PROVIDED DATA START

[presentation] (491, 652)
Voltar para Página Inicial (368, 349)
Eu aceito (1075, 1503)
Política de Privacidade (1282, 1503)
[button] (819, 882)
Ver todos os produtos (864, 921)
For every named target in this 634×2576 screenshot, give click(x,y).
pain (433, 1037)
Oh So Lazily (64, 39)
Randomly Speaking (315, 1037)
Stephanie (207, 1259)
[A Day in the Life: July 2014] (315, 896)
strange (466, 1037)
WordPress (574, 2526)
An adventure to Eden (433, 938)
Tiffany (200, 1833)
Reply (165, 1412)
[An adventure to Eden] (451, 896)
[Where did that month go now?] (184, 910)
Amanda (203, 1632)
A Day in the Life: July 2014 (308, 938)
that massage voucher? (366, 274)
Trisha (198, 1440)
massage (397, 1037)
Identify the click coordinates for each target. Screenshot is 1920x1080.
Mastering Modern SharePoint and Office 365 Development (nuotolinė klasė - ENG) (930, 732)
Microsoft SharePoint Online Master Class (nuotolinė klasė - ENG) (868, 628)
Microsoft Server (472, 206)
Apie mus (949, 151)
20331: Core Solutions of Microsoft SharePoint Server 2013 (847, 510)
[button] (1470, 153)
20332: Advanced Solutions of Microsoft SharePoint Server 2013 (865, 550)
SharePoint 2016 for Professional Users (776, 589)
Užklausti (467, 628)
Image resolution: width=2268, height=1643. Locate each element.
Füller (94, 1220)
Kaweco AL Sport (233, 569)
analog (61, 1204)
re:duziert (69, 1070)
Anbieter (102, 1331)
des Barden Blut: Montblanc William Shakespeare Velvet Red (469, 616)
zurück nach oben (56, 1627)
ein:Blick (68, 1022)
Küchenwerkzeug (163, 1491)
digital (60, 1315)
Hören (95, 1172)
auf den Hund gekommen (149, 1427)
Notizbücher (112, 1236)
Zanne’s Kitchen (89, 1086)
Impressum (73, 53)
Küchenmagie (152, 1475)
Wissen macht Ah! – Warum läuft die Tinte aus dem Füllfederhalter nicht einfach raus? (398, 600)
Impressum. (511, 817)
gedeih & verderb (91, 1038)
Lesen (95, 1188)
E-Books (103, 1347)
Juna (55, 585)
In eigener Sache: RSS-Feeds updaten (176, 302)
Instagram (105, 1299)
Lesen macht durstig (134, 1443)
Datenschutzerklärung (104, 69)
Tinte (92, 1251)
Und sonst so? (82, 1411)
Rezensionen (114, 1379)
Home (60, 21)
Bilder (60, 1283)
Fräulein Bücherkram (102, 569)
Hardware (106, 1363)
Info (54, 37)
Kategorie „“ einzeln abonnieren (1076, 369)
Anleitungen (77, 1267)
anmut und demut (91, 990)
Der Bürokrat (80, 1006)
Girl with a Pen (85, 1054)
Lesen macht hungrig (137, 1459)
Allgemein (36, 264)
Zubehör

PROVIDED DATA END

[TASK DIRECTIONS]:
After reading the data, retype all of it exactly as it reads.

[EXERCISE RESPONSE]:
[presentation] (491, 652)
Voltar para Página Inicial (368, 349)
Eu aceito (1075, 1503)
Política de Privacidade (1282, 1503)
[button] (819, 882)
Ver todos os produtos (864, 921)
For every named target in this 634×2576 screenshot, give click(x,y).
pain (433, 1037)
Oh So Lazily (64, 39)
Randomly Speaking (315, 1037)
Stephanie (207, 1259)
[A Day in the Life: July 2014] (315, 896)
strange (466, 1037)
WordPress (574, 2526)
An adventure to Eden (433, 938)
Tiffany (200, 1833)
Reply (165, 1412)
[An adventure to Eden] (451, 896)
[Where did that month go now?] (184, 910)
Amanda (203, 1632)
A Day in the Life: July 2014 (308, 938)
that massage voucher? (366, 274)
Trisha (198, 1440)
massage (397, 1037)
Identify the click coordinates for each target. Screenshot is 1920x1080.
Mastering Modern SharePoint and Office 365 Development (nuotolinė klasė - ENG) (930, 732)
Microsoft SharePoint Online Master Class (nuotolinė klasė - ENG) (868, 628)
Microsoft Server (472, 206)
Apie mus (949, 151)
20331: Core Solutions of Microsoft SharePoint Server 2013 (847, 510)
[button] (1470, 153)
20332: Advanced Solutions of Microsoft SharePoint Server 2013 (865, 550)
SharePoint 2016 for Professional Users (776, 589)
Užklausti (467, 628)
Image resolution: width=2268, height=1643. Locate each element.
Füller (94, 1220)
Kaweco AL Sport (233, 569)
analog (61, 1204)
re:duziert (69, 1070)
Anbieter (102, 1331)
des Barden Blut: Montblanc William Shakespeare Velvet Red (469, 616)
zurück nach oben (56, 1627)
ein:Blick (68, 1022)
Küchenwerkzeug (163, 1491)
digital (60, 1315)
Hören (95, 1172)
auf den Hund gekommen (149, 1427)
Notizbücher (112, 1236)
Zanne’s Kitchen (89, 1086)
Impressum (73, 53)
Küchenmagie (152, 1475)
Wissen macht Ah! – Warum läuft die Tinte aus dem Füllfederhalter nicht einfach raus? (398, 600)
Impressum. (511, 817)
gedeih & verderb (91, 1038)
Lesen (95, 1188)
E-Books (103, 1347)
Juna (55, 585)
In eigener Sache: RSS-Feeds updaten (176, 302)
Instagram (105, 1299)
Lesen macht durstig (134, 1443)
Datenschutzerklärung (104, 69)
Tinte (92, 1251)
Und sonst so? (82, 1411)
Rezensionen (114, 1379)
Home (60, 21)
Bilder (60, 1283)
Fräulein Bücherkram (102, 569)
Hardware (106, 1363)
Info (54, 37)
Kategorie „“ einzeln abonnieren (1076, 369)
Anleitungen (77, 1267)
anmut und demut (91, 990)
Der Bürokrat (80, 1006)
Girl with a Pen (85, 1054)
Lesen macht hungrig (137, 1459)
Allgemein (36, 264)
Zubehör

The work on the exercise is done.